[Editor's note: The Middle East Forum article referenced at the bottom of this piece, in fact, appeared at the Campus Watch Blog. Campus Watch is a project of the Middle East Forum.]
Tehran has confirmed that it has gone beyond the 300 kilograms of low-enriched uranium allowed under the 2015 nuclear deal and that the regime was lying all along.
This is not the first time the ayatollahs have lied about their intentions. They seem to have no qualms about this, although they consider themselves divinely appointed as God's vicegerents on earth.
They call themselves Supreme Council leaders and Grand Ayatollahs. From their behavior they are neither "supreme" nor "grand," because they will lie through the teeth for their own subversive agendas – mainly, to bring down Israel and the West.
This brings me to the question of the role of Muslim clergy in the area of Islamic reform.
For a long time we reformist Muslims believed that change will only come when the Islamic leaders – that is, imams — join the movement and start making statements about the urgent need for change from within the Muslim world.
However, it did not take long to realize that this is not going to happen. Genuine and committed reformers have not been clergy, but rather members of civil society who have put their lives on the line to speak about change.
So, how will this reform happen?
First of all, for those who think that Islamic reform will happen overnight, they are living in a fool's paradise: We are only sowing the seeds for change and hope that the movement will pick up traction over the next generations.
The Christian reformation is an example of civil society picking up on a movement and passionately pursing it.
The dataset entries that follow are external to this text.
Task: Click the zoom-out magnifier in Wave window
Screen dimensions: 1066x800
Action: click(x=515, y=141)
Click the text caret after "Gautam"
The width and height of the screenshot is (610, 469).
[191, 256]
Some of the Hindu reforms like abolishing the practice of sati (the burning of widows) also came from civil society.
The reason most imams are not on board the reform movement is simple: For them, it's all about the money.
Mosques and Islamic organizations make a lot of money. The halal certification alone runs into trillions of dollars.
There are two kinds of imams: For Shiites, they are ayatollahs who receive khums, a tax paid by all Shiites. For Sunnis, there are Saudi (Wahhabist) imams who collect zakat, compulsory charity and fitra (another form of compulsory charity). Both amount to trillions of dollars.
Then there are imams who travel the globe in their turbans and frocks pretending to be moderate. They will say exactly what you want to hear but are always loyal to their base. However, when they shake your hand, the other hand is in your wallet or purse. Even while speaking in Western countries to diverse audiences, they don their cloak and turban as though it gives them legitimacy.
There are, of course, some genuine imams interested in reform, but they have shed their garb of religiosity because this is the garb of theocracy, misogyny and abuse of human rights.
Just when I thought all mosques are not radical and all imams are not hate mongers, two startling headlines shook me to the core.
At that time, the center was a moderate place of worship with an imam who was a professor at a university. The sermon was in English and inclusive.
However, that has changed since Iran started pumping finances into the West and thereby controlling the messaging of Shiite mosques.
According to the expose,
"Sheikh Jaffer H. Jaffer came out in praises of Iran's supreme leader Ayatollah Khameini in his sermon slamming Trump for being a bully. He did it during his Friday sermon (at the Masumeen Islamic Centre).
In teaching his congregation about Khameini, he stated: "These are the type of leaders that Allah wants to see ... It is our responsibility to support them and to pray for them."
Khameini, along with other not-so-positive credentials, has branded Israel as "barbaric," "infanticidal" and the "sinister, unclean rabid dog of the region."
Thank God for Trump for keeping Iran with its barbaric human rights record against minorities and the LGBTQ communities in check.
The other story is about UCLA law professor Khaled Abou El Fadl, who I met years ago and interviewed. At the time, he was a visionary and moderate. Well, not so any longer.
Apart from many scholars exposing his lies and doublespeak, a recent article in Middle East Forum reports:
UCLA professor Khaled Abou El Fadl planned to pay tribute to recently deceased Egyptian Muslim Brotherhood leader and former president Mohamed Morsi during a sermon this month at the Islamic Center of Southern California (ICSC). But mosque leaders, citing a desire to avoid "divisive political discussions" that don't "directly affect American Muslims," allegedly prohibited him from doing so.
In response, an indignant Abou El Fadl posted a rambling 50-minute video on YouTube, in which he praised Morsi as a "martyr," while calling ICSC leaders "authoritarian and despotic garbage," "ignorant idiots" and "an embarrassment to Islam."
As with many, it seems, he is moderate no more.